--- Tasks to perform ---
A) In the Twine stats post, which number on the stat scale is neutral?
B) Please pick up the Twine stats post from its last line and continue it.

--- Passage given ---
########

Stat States Coding

Twine Version: 2.6.2.0

Hi there, first of all thank you for taking the time to read this, and extra thank you to anyone who tries to help.

So, I am a total newbie to any kind of coding. I’m not sure why this isn’t working as from what I can find in tutorials and in replies to similar questions, it seems like it should be working? Basically, I have my stats on a scale from 1 to 11, with 6 being neutral. I want the stats page to show a different little blurb depending on how many points the stat has. Ironically, I decided to do it this way because I was struggling so much trying to make the meter macro work.

When I put in this, it works fine:

<<if $adaptable is 6>>
You are not particularly “adaptable”, or “adamant”.
<<else>>
You can be somewhat “adaptable”, though it isn’t unheard of for you to be adamant about something.
<</if>>

It does exactly what I need it to, to a limited degree. When the stat is 6, it shows the appropriate message, and then shows the other message when the stat isn’t 6. But when I tried to expand it with more options…

<<if $adaptable is 6>>
You are not particularly “adaptable”, or “adamant”.
<<elseif $adaptable lt 6 and gt 3>>
You can be somewhat ''adaptable'', though it isn’t unheard of for you to be adamant about something.
<<elseif  $adaptable lt 4 and gt 1>>
You have a tendency to be ''adamant'' more often than not, which can sometimes hinder how adaptable you manage to be.

########

Records

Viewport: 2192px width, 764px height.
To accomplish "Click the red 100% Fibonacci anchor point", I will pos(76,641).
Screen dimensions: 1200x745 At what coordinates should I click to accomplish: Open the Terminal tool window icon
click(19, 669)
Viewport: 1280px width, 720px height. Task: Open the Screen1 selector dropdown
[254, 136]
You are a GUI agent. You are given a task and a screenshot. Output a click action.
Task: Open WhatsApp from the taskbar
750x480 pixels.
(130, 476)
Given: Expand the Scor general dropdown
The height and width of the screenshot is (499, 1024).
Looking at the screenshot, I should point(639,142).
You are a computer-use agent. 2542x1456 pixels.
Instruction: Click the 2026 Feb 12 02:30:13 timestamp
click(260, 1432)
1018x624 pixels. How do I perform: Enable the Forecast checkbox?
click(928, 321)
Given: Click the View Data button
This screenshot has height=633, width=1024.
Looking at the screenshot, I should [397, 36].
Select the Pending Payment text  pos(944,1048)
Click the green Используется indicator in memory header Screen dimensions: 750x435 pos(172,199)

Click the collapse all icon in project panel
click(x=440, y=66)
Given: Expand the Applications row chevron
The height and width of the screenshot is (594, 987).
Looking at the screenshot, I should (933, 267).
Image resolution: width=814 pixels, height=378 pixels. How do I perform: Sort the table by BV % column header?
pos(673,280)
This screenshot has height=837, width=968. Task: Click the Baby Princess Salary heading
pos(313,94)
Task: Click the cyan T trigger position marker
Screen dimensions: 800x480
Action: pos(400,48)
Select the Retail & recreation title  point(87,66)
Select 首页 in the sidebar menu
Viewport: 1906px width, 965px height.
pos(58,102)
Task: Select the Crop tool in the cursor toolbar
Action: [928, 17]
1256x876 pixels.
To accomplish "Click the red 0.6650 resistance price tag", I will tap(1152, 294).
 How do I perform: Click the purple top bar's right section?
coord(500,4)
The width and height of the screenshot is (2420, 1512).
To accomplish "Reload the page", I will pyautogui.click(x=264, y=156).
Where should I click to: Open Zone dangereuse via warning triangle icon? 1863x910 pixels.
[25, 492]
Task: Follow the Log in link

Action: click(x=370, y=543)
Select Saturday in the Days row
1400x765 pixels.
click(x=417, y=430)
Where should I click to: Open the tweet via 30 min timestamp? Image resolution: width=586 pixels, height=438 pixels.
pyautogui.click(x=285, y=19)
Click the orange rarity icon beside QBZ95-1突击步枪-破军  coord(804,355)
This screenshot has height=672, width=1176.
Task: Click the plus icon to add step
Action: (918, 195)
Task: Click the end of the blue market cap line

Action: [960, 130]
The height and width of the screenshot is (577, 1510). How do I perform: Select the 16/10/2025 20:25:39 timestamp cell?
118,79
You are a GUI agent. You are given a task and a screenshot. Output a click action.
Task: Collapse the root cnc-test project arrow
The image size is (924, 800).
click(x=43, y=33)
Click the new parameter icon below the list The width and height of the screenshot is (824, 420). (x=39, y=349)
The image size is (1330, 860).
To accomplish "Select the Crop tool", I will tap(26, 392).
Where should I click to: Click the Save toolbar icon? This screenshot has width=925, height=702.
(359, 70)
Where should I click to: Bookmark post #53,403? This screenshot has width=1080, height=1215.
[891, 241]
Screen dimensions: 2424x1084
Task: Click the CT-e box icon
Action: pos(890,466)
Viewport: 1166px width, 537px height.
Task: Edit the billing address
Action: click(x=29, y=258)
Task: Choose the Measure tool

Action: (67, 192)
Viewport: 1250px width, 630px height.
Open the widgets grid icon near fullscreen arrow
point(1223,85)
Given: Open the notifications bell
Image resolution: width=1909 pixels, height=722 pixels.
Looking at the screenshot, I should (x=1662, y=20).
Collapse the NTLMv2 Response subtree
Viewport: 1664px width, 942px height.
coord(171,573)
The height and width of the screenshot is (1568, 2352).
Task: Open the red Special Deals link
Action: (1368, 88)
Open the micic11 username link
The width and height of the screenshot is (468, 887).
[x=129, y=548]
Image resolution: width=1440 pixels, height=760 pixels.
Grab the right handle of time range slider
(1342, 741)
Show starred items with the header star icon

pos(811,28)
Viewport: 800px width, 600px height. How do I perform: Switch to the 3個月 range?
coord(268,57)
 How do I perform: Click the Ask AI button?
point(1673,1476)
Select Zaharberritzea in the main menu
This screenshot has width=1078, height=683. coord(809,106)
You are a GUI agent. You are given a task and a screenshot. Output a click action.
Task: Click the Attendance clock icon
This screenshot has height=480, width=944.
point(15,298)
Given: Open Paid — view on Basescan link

########

--- Answers to the exercises ---
A) 6, on a scale from 1 to 11.

B)
<<elseif $adaptable is 1>>
You are an extremely ''adamant'' person. No one can shake you when you’ve decided to stand your ground. Once you’ve made up your mind, that’s that. You have no time or patience for being adaptable.
<</if>>

When I put this in, the stats page doesn’t show anything at all. Am I using elseif incorrectly? The error message keeps giving me this error message: Error: <>: bad conditional expression in <> clause (#1): expected expression, got ‘>’

Am I supposed to tack something else onto the end of elseif statements or something?

Again, thank you for anyone taking the time to help.

Hmmm… looks like you might have to declare the variable again.

<<elseif $adaptable lt 6 and $adaptable gt 3>>

I don’t do SugarCube, but I just have to see if I’m right. :wink:

Thank you for replying. I tried what you suggested and declared the variable again, as I’ll show below. There’s no longer an error, but there’s no text showing up either, it’s just blank.

<<if $adaptable is 6>>
You are not particularly “adaptable”, or “adamant”.
<<elseif $adaptable lt 6 and $adaptable gt 3>>
You can be somewhat ''adaptable'', though it isn’t unheard of for you to be adamant about something.
<<elseif  $adaptable lt 4 and $adaptable gt 1>>
You have a tendency to be ''adamant'' more often than not, which can sometimes hinder how adaptable you manage to be.
<<elseif $adaptable is 1>>
You are an extremely ''adamant'' person. No one can shake you when you’ve decided to stand your ground. Once you’ve made up your mind, that’s that. You have no time or patience for being adaptable.
<</if>>\

Okay I’m a dummy and I figured out the problem. There was an issue in the coding where I set my variables. Thank you so much for trying to help <3

1 Like

Output $adaptable before your if statement and determine if any of the conditions would actually fire. Like, if $adaptable is greater than 6 or less than 1, it wouldn’t get caught by any of the conditions. Do you know the value?

#macros-macro-if

Also, it might be easier to use gte and lte to keep your code more understandable. (6, 5-4, 3-2, 1)

1 Like

Yay! High-five!

1 Like

In a <<if>><</if>> statement conditions are checked in the order they are written. Thus when you reach the second condition, it means the first condition has already been deemed as false.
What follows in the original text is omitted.